Dat God ons aardse, geschapen leven belangrijk vindt en het wil verbinden aan zijn heiligheid, zie je ook in de belofte van een lichamelijke opstanding, en van een lichamelijke, schepselmatige eeuwigheid. God is en blijft de Schepper die een plezier heeft in materie. De nieuwe wereld straks is een nieuwe schepping. Niet een geestelijke wereld maar een geschapen wereld.
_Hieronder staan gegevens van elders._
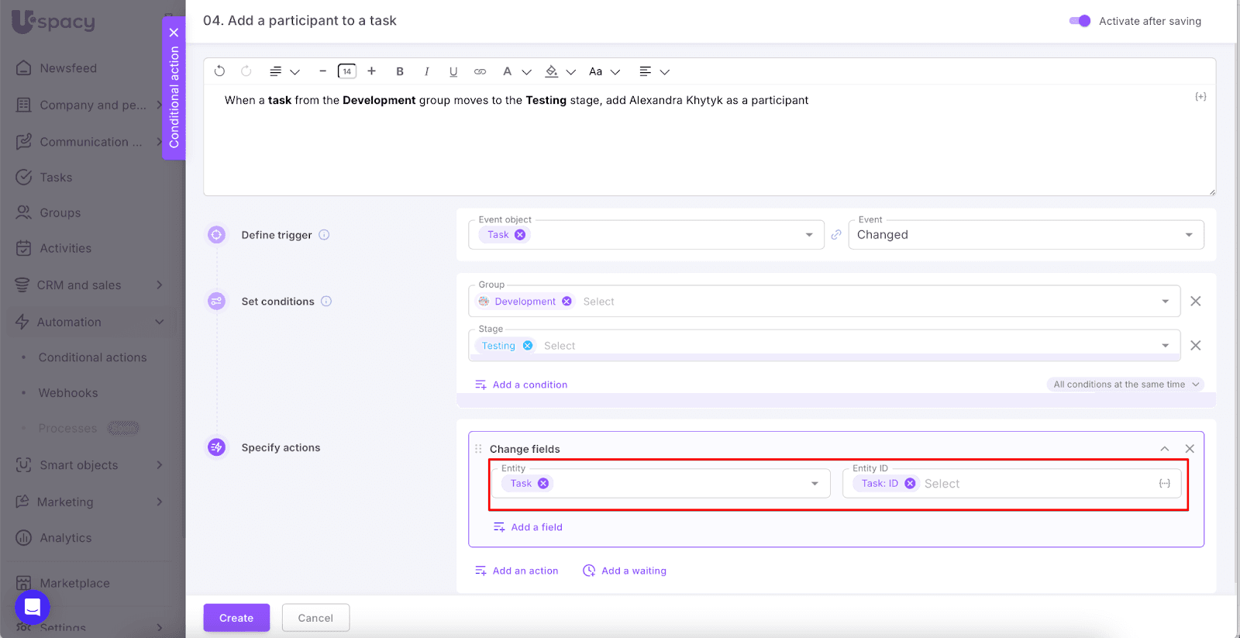The height and width of the screenshot is (638, 1240).
Task: Insert a hyperlink using the link icon
Action: (481, 71)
Wie nu met afbraak van het lichaam te maken heeft, onomkeerbare beschadiging of onomkeerbare ingrepen in het lichaam, mag bedenken dat God mens werd om juist het geschapene te redden.

 

    Worsteling

Dat God daar mee bezig is (het geschapene weer met zijn heiligheid verbinden) merk je toch ook in de worsteling met de zonde? Omdat God zich niet neerlegt bij de ontkoppeling van ons aardse leven en zijn heiligheid voel je die strijd in je. Juist daarom is er die spanning en heb je die spannende vragen: hoe moet ik als gelovige met het geschapene omgaan? Bedenk maar eens hoe dat in jouw leven gaat. Hoe ga jij op vakantie? Hoe drink jij dat glaasje wijn? Geniet jij van het leven hier op aarde? Hoe verbind jij dat aan God? En baal jij ervan wanneer je iets in je leven niet aan God kunt verbinden? Ook in mijn leven is dit een worsteling: die verbinding van het lichamelijke, het aardse aan de heilige God. Tegelijk is dit mijn diepste wens, dat op een dag het geschapene en het heilige volmaakt in mij verenigd zijn.

 

De sleutel tot een vroom leven: de verkondiging van Christus

Het geheim van zo’n leven is Jezus Christus, dat is het evangelie van 1 Timoteüs 3:16. In Hem bestaat dit al. God werkt het dus, in u, in jou, in mij. En de sleutel tot zo’n leven is de verkondiging. Want hoe krijgt zo’n vroom leven nu al vorm in je bestaan? Antwoord: door de verkondiging van Christus. Het geheim van een vroom leven is Christus en de sleutel tot een vroom leven is de verkondiging van Christus. Kijk maar naar wat Paulus aan Timoteüs schrijft in hoofdstuk 3 en 4. Wie in de kerk wil dienen moet dit evangelie vasthouden (3:9). Timoteüs zelf moet uit dit evangelie leven: ‘mocht ik worden opgehouden, dan weet je hoe je je moet gedragen in het huis van God’ (3:14-15). Ook hijzelf moet dit evangelie aan de broeders en zusters voorhouden; geen bakerpraatjes, geen verzinsels, maar het evangelie van Gods Zoon die mens werd (4:6-8). En Paulus sluit af met: dit is de boodschap, hiervoor zwoegen en strijden wij, dit is onze redding (4:9-10). De sleutel tot een leven waarin het geschapene steeds meer verbonden raakt met het heilige van God is de verkondiging van Christus. Want als je maar vaak genoeg hoort hoe heerlijk dit in Christus verbonden is, hoe meer je er zelf naar gaat verlangen. Broeders en zusters, jongens en meisjes, iedereen hier: laat je dit evangelie verkondigen. Ik heb u dat verkondigd, Pier zal het u verkondigen. De verkondiging gaat door. Zo nemen we vandaag afscheid van elkaar. In de wetenschap dat ook dit stukje van de geschapen werkelijkheid -afscheid nemen- verbonden is met het heilige van God. Amen.